(RECORDS FOR PROCESSING)
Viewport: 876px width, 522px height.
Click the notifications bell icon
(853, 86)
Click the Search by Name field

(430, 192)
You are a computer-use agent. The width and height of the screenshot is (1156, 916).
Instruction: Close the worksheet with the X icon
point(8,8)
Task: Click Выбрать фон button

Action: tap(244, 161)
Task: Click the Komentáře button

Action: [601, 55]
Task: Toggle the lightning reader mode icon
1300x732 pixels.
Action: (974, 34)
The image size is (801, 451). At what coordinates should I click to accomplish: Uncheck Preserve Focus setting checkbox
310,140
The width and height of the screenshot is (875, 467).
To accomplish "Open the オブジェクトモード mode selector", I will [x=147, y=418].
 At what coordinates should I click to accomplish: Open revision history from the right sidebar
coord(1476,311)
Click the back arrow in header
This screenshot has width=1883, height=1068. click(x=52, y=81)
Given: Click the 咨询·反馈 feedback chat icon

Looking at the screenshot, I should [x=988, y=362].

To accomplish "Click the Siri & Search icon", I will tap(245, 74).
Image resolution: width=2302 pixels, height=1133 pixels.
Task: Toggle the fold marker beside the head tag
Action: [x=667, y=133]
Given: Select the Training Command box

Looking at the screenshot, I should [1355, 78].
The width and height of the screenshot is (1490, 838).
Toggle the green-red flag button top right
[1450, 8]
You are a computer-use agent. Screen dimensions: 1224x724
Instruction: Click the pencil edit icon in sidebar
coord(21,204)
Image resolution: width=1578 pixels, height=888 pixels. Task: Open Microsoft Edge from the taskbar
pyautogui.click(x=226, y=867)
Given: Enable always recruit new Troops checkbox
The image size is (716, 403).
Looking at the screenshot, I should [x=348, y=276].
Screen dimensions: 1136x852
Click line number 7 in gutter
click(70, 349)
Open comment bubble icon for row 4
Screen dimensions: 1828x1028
(End RECORDS FOR PROCESSING)
### INSTRUCTIONS TO FOLLOW
Given the word "agent", show every line of the records that contains it.

### RESULT
You are a computer-use agent. The width and height of the screenshot is (1156, 916).
You are a computer-use agent. Screen dimensions: 1224x724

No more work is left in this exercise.